Performance evaluation of similarity join for real time information integration

  • Authors:
  • Manish Kumar;Shane Moriah;Srikumar Krishnamoorthy

  • Affiliations:
  • Purdue University, West Lafayette, IN;Stanford University, Palo Alto, California, CA;Infosys Technologies Ltd, Electronics City, Bangalore, India

  • Venue:
  • Proceedings of the 2nd Bangalore Annual Compute Conference
  • Year:
  • 2009

Quantified Score

Hi-index 0.00

Visualization

Abstract

Approximate join processing serves a key role in many application areas such as data cleansing, data integration, text mining, and bio-informatics.

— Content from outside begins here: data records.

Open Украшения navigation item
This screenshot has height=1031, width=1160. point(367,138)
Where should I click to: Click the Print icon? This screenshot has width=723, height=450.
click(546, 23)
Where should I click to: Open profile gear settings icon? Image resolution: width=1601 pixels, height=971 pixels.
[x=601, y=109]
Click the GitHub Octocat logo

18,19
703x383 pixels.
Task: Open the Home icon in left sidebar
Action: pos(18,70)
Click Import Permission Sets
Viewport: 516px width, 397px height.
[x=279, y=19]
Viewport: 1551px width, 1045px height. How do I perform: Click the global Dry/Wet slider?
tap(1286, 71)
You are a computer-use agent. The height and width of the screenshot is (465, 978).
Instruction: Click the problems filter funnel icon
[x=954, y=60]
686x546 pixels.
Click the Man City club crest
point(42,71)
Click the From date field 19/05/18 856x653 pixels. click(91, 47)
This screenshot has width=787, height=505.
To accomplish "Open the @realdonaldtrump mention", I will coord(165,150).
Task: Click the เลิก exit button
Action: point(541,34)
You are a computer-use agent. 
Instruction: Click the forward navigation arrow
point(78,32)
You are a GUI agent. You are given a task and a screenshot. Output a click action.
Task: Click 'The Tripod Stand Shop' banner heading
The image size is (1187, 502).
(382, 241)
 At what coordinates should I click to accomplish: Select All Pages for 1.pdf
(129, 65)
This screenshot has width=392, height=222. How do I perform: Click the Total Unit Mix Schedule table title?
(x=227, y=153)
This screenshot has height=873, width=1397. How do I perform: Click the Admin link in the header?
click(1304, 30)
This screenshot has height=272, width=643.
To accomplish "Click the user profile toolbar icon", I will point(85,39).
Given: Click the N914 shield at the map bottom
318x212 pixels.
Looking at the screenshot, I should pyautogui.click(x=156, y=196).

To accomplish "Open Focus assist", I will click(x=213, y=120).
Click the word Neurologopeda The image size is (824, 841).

There has been much research interest in approximate join processing based on the concept of an edit distance metric. Approximate join processing algorithms generally use a variety of qgram based filtering techniques to improve the scalability of the system. The primary approach taken in the literature involves the exploitation of methods inside a particular database language. However, this is impractical in the case of heterogeneous data spread across multiple databases. A popular alternative approach involves the direct comparison of all permutations of two string pairings. However, such algorithms don't scale well for very large databases, even after applying qgram filters. Here we design a novel, stand-alone filtering technique, essentially a modification of the HashJoin algorithm, to improve the scalability of similarity join processing algorithms. We implement the algorithm and conduct a number of experiments to study the performance of the system. The presented algorithm is also integrated with a real-life data federation solution called Infosys Gradient. The paper presents the performance results on a real-life test bed.